A good goal to aim for per meal is around 500 calories (active people may have higher needs), around 20 grams of protein, less than 3 grams of saturated fat, around 15 grams of healthy fats, 80 grams of carbohydrates (active people may have higher needs), and at least 5 grams of fiber. Also, if you salt your food, ideally use iodized salt, since iodine is a nutrient many plant-based people fall short on.  

3. Use what you've got.

Check your pantry, refrigerator, and freezer to see what ingredients you already have when planning your meals, and do not be afraid to use those staples in your meal plan.

4. Snack smart.

Consider your snacks for the week and try to pick the ones that will both satisfy your snacking desires as well as keep you on track with your healthy plan.

5. Plan ahead.

It’s easier to stick to a budget and a plan if you write out your shopping list ahead of time. I personally use the notes app on my iPhone, but an old fashioned pen and paper list works great too.

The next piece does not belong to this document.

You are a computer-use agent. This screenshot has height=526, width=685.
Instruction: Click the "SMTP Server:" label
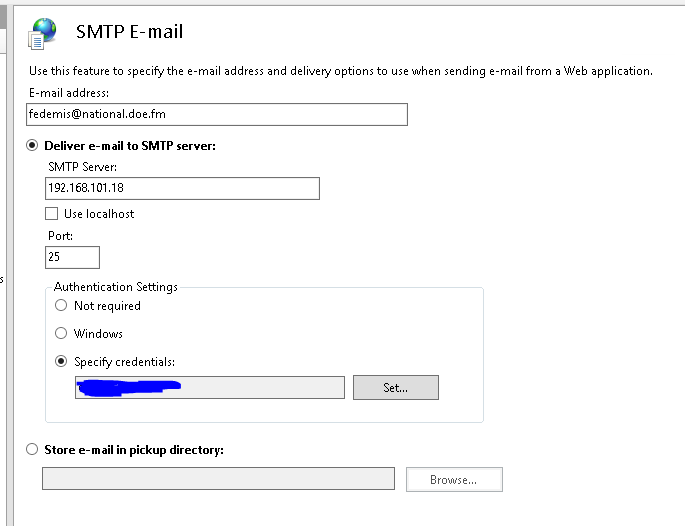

6. Don’t forget to bring your list to the grocery store!

Focus on what’s going to be convenient and best for your lifestyle. Frozen fruits and vegetables are frozen at the peak of freshness and can be just as nutritious as their fresh counterparts and easier on your budget!

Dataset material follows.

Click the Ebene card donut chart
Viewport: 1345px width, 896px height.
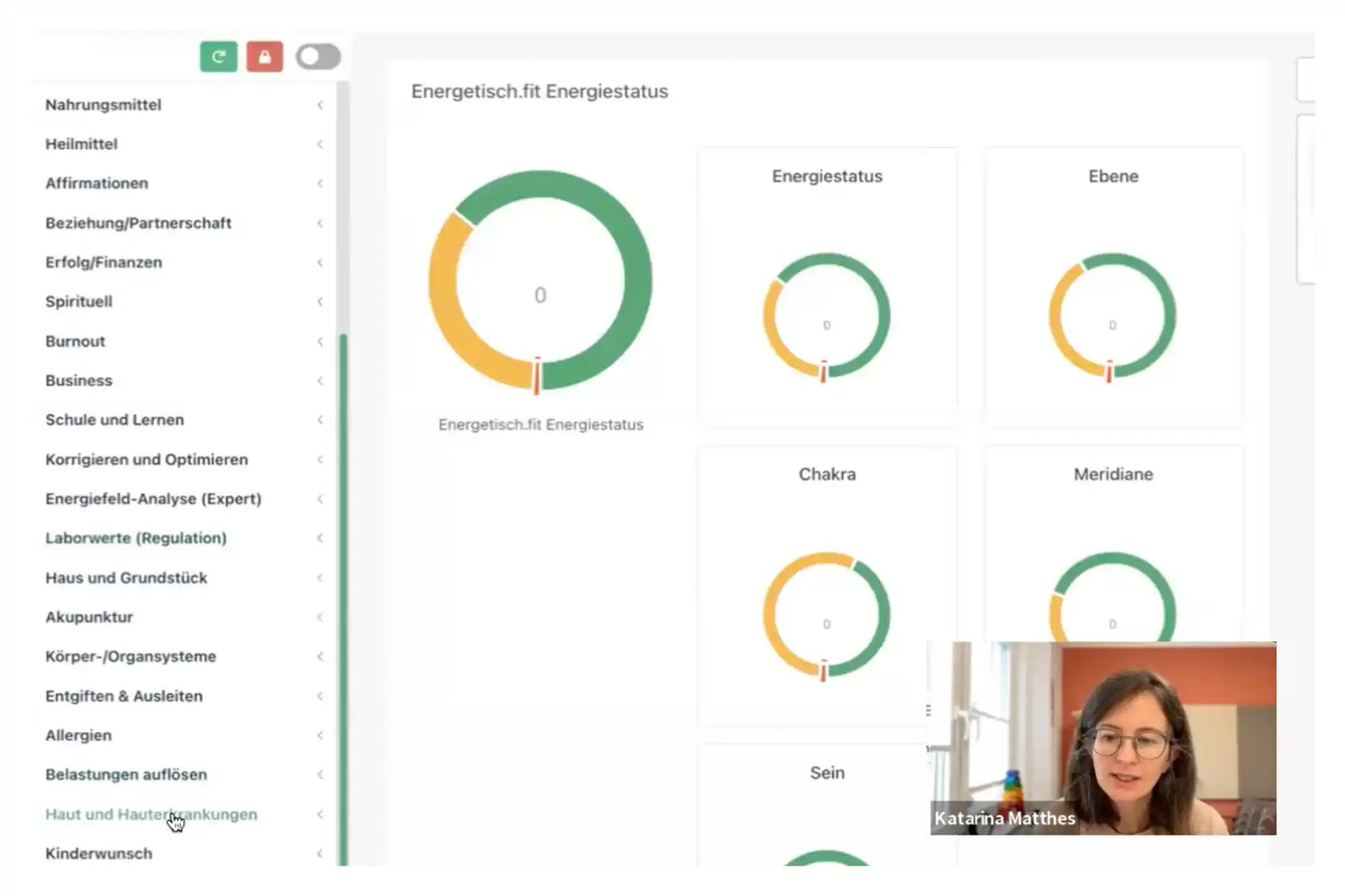(1112, 316)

Don’t be afraid to have a few quick options for those “I need healthy food, but cannot fathom cooking right now” days or nights. If buying a pre-made or frozen plant-based meal, make sure you check the nutrition facts. Aim for a meal that has less than 500 mg of sodium, less than 5 g of saturated fat (the lower the better), no trans-fat, and ideally includes some fiber. You can always add a salad or saute some veggies to make your frozen meal more colorful and well-rounded.

7. Get prepping. 

Assemble any ingredients you can ahead of time if you are cooking daily. This includes snacks.

If you are batch cooking, I recommend freezing your portions beyond days 3 or 4 for food safety and freshness.

Even if you aren’t super excited about batch cooking, you could at least consider single items to make ahead of time like cooked grains to store in the freezer, breakfasts, or snacks.